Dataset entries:
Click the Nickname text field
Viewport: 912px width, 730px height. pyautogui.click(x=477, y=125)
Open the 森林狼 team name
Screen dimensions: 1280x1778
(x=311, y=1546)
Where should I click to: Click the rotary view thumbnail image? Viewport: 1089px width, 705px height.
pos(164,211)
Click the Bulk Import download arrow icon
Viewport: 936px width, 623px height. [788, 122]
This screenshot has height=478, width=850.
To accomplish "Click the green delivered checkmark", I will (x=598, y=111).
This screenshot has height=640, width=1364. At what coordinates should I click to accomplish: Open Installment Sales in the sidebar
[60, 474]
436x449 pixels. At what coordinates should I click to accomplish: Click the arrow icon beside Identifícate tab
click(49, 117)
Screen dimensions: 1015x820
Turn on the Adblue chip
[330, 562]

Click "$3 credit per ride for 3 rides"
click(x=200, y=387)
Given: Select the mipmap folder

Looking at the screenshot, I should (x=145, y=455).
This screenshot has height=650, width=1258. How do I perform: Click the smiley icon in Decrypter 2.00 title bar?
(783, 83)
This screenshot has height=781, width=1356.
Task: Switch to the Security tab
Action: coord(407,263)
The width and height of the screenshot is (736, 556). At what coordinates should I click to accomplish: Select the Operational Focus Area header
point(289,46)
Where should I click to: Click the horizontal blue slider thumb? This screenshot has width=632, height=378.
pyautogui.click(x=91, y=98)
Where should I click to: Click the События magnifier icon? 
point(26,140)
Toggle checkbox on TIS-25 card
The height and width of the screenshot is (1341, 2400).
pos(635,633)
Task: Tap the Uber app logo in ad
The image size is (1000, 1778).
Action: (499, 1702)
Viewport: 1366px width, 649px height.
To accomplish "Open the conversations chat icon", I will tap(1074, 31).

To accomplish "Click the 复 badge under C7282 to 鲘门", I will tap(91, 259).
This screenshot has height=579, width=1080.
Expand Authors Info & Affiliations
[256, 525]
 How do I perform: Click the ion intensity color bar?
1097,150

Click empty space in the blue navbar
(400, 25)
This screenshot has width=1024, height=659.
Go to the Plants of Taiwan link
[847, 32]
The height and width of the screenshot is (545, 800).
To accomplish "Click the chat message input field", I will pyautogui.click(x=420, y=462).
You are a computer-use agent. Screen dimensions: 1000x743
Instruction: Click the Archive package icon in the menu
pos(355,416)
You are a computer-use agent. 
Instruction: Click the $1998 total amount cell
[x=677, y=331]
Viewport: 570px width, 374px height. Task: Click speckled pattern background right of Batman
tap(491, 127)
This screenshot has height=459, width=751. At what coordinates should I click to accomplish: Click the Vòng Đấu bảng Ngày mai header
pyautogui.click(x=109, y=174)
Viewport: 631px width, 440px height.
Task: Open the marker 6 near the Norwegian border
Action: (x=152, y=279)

TASK REQUIREMENTS | Out of the records above, pull the lines that include the word "computer".

RESULT |
You are a computer-use agent. Screen dimensions: 1000x743
You are a computer-use agent. 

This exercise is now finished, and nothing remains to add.